ChangeState will be task 0, and DoStuff will be task 1.
private CustomLock Lock = new CustomLock(2); //Create a new instance of the class for 2 tasks
async Task ChangeState(bool state)
{
while (Lock.Locked(0)) //Wait for the task to get unlocked
await Task.Delay(10);
Lock.LockOne(0); //Lock this task
await OutsideApi.ChangeState(state);
Lock.UnlockOne(0); //Task finished, unlock one
}
async Task DoStuff()
{
while (Lock.Locked(1))
await Task.Delay(10);
Lock.LockOne(1);
await OutsideApi.DoStuff();
Lock.UnlockOne(1);
}
While any ChangeState is running a new one can be started without waiting but when a DoStuff is called it will wait untill all ChangeStates finish, and this works the other way too.

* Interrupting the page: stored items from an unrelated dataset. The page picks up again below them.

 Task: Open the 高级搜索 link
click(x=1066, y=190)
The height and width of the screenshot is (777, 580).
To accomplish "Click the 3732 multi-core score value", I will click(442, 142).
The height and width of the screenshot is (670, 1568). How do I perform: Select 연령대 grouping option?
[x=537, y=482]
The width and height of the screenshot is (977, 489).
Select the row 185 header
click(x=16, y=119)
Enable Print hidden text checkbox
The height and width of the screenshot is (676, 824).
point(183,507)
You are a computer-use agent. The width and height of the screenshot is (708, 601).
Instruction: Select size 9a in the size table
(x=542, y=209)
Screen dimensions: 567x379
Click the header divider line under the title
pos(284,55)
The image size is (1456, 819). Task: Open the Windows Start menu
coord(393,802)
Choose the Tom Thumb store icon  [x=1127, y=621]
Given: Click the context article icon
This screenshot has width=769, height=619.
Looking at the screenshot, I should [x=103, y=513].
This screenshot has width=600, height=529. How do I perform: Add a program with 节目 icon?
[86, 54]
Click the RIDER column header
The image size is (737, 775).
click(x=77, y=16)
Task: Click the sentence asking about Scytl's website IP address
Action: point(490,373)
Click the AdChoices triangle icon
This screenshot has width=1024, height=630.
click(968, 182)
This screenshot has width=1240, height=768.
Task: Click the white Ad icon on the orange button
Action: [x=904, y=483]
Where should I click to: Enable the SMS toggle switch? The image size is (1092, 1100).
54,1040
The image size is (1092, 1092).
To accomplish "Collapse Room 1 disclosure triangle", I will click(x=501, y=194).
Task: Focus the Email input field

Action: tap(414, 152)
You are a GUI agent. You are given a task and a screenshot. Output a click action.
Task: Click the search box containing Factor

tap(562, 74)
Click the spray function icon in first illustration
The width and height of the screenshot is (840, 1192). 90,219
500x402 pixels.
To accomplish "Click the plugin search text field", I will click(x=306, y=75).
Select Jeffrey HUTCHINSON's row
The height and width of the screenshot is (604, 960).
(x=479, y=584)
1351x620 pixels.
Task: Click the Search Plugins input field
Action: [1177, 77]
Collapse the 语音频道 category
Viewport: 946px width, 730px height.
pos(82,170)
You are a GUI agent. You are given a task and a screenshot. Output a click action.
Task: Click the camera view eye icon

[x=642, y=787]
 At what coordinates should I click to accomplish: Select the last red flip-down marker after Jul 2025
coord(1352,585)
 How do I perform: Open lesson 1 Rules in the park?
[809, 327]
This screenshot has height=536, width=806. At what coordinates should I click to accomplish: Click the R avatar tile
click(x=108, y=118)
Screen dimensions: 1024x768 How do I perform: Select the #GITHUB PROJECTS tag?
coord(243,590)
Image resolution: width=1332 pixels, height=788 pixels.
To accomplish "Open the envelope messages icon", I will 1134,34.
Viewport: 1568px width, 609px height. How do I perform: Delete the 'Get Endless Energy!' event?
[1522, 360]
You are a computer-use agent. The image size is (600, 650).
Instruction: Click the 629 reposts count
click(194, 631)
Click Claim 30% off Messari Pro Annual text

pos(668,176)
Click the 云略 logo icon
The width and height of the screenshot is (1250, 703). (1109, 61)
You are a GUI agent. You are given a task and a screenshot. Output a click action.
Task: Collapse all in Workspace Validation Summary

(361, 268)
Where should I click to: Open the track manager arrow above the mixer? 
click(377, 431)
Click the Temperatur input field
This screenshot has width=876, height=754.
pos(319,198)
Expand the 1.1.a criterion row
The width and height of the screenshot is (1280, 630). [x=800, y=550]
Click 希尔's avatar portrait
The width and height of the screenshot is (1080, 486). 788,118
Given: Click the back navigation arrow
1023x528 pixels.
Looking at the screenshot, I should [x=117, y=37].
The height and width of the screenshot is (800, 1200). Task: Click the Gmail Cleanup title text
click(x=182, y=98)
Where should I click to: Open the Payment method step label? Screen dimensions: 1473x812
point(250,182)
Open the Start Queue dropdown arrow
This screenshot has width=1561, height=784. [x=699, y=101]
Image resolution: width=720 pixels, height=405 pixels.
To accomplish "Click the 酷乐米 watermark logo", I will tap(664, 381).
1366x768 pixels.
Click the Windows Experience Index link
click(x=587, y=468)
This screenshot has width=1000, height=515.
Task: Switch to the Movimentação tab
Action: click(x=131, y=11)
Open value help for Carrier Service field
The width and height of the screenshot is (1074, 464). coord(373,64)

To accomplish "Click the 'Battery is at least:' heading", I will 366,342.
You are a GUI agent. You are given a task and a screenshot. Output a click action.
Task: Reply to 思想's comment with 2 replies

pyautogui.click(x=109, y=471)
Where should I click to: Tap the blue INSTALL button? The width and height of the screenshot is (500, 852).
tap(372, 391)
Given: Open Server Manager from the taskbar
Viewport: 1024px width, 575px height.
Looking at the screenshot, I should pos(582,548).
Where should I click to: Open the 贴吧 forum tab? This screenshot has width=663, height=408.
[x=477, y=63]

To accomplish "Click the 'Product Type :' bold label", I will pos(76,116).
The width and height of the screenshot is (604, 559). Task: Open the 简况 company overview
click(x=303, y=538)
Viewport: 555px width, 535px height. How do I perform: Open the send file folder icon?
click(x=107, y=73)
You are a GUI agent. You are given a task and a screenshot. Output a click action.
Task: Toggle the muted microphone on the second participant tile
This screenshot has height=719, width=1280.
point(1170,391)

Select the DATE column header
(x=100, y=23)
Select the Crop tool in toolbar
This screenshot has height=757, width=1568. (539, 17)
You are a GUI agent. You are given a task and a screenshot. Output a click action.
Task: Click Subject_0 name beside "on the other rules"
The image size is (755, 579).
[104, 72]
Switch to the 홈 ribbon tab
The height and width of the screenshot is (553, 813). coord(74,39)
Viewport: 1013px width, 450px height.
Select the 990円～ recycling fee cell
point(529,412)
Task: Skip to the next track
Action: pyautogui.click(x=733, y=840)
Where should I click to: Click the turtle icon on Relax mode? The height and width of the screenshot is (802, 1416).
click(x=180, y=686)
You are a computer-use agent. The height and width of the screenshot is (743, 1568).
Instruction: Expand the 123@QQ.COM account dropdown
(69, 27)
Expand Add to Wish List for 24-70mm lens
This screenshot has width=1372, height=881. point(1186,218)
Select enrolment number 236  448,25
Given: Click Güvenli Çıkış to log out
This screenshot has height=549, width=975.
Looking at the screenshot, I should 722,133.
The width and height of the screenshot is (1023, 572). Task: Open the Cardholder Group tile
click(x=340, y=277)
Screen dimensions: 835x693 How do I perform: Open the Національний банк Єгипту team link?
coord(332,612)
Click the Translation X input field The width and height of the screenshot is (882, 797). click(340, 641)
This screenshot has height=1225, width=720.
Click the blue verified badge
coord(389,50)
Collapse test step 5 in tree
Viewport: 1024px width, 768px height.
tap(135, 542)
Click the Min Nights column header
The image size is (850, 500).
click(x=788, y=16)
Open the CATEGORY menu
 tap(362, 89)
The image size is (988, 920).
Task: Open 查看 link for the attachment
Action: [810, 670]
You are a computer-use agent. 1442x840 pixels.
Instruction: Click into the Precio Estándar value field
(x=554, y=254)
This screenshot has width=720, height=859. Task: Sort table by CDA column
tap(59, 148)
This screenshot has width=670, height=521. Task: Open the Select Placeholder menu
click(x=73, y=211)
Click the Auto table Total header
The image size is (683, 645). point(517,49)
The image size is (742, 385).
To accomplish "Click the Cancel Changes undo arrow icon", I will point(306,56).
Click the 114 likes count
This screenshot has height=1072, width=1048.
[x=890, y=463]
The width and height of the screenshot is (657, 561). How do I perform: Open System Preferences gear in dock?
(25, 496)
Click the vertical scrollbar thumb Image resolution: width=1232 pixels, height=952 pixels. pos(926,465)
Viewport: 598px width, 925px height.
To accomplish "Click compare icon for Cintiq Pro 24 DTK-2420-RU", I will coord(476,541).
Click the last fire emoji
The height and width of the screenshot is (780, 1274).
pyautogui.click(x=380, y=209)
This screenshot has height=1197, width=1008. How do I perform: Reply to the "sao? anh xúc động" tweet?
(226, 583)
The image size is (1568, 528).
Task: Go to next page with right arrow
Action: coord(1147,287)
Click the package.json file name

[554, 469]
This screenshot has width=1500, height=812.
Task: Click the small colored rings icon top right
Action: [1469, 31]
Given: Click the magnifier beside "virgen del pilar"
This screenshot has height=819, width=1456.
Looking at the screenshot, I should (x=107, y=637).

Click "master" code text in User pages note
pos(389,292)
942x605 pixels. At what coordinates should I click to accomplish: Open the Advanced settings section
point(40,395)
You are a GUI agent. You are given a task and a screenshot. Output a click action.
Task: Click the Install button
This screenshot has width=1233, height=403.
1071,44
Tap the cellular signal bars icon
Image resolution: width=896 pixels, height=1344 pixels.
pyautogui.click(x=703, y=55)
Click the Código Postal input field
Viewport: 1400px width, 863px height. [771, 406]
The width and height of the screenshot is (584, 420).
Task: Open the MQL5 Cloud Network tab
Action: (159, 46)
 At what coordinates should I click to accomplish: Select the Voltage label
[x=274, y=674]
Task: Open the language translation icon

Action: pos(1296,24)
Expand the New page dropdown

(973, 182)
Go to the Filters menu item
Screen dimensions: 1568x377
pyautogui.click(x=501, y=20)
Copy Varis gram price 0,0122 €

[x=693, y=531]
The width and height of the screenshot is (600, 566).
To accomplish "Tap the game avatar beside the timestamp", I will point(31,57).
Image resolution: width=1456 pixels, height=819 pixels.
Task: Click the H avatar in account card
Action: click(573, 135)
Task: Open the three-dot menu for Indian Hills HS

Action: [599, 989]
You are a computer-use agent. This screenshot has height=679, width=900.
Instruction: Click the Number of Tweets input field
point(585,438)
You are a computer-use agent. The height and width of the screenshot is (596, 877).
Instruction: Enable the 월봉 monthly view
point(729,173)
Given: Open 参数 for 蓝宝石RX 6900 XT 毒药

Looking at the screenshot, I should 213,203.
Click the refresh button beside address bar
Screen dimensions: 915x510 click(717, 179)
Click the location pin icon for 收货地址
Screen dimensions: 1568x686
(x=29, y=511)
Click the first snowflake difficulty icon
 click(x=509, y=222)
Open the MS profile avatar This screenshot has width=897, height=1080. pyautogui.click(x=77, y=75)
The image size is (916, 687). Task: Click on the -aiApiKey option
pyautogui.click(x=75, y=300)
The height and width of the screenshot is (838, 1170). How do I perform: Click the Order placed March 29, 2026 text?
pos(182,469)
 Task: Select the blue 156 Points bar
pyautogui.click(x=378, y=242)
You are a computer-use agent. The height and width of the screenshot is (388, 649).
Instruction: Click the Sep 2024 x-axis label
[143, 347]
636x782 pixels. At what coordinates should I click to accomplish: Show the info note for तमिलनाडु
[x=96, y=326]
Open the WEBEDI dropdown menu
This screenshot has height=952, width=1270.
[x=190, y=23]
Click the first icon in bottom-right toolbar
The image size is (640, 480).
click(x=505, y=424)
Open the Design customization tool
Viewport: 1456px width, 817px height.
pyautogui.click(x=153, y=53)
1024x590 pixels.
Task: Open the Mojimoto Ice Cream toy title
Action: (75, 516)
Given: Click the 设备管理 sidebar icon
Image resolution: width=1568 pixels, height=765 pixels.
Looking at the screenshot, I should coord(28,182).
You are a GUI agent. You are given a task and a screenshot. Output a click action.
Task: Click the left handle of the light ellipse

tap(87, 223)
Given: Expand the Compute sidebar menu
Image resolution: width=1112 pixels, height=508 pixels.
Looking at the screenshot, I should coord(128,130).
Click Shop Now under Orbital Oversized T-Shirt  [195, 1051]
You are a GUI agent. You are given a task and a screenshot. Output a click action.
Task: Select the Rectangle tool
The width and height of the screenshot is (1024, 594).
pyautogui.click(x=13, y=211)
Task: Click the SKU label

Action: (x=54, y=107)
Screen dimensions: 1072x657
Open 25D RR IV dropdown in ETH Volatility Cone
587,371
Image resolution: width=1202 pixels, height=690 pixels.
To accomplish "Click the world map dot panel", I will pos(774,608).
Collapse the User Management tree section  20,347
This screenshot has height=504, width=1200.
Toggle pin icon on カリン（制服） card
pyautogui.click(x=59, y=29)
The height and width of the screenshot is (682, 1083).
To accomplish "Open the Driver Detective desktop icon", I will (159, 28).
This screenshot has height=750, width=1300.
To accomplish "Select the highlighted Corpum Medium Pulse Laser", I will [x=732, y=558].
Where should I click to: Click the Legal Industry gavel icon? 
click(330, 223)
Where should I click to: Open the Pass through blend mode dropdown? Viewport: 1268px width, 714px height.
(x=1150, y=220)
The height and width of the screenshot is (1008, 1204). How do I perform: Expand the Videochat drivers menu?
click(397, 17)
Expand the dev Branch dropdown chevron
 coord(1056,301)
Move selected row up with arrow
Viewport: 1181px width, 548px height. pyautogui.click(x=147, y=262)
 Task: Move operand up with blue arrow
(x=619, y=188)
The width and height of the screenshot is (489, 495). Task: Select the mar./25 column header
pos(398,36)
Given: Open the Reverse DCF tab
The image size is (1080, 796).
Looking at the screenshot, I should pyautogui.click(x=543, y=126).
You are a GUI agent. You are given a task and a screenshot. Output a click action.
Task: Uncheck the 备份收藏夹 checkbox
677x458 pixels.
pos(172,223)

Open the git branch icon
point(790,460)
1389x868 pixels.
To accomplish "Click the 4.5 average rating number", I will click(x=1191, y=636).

I made for practice a synchronization primitive named KeyedLock, that allows concurrent asynchronous operations of only one key at a time. All other keys are queued, and unblocked later in batches (by key). The class is intended to be used like this:
KeyedLock _keyedLock;
async Task ChangeState(bool state)
{
using (await this._keyedLock.LockAsync("ChangeState"))
{
await OutsideApi.ChangeState(state);
}
}
async Task DoStuff()
{
using (await this._keyedLock.LockAsync("DoStuff"))
{
await OutsideApi.DoStuff();
}
}
For example the calls bellow:
await ChangeState(true);
await DoStuff();
await DoStuff();
await ChangeState(false);
await DoStuff();
await ChangeState(true);
...will be executed in this order:
ChangeState(true);
ChangeState(false); // concurrently with the above
ChangeState(true); // concurrently with the above
DoStuff(); // after completion of the above
DoStuff(); // concurrently with the above
DoStuff(); // concurrently with the above
The KeyedLock class:
class KeyedLock
{
private object _currentKey;
private int _currentCount = 0;
private WaitingQueue _waitingQueue = new WaitingQueue();
private readonly object _locker = new object();
public Task WaitAsync(object key, CancellationToken cancellationToken)
{
if (key == null) throw new ArgumentNullException(nameof(key));
lock (_locker)
{
if (_currentKey != null && key != _currentKey)
{
var waiter = new TaskCompletionSource<bool>();
_waitingQueue.Enqueue(new KeyValuePair<object,
TaskCompletionSource<bool>>(key, waiter));
if (cancellationToken != null)
{
cancellationToken.Register(() => waiter.TrySetCanceled());
}
return waiter.Task;
}
else
{
_currentKey = key;
_currentCount++;
return cancellationToken.IsCancellationRequested ?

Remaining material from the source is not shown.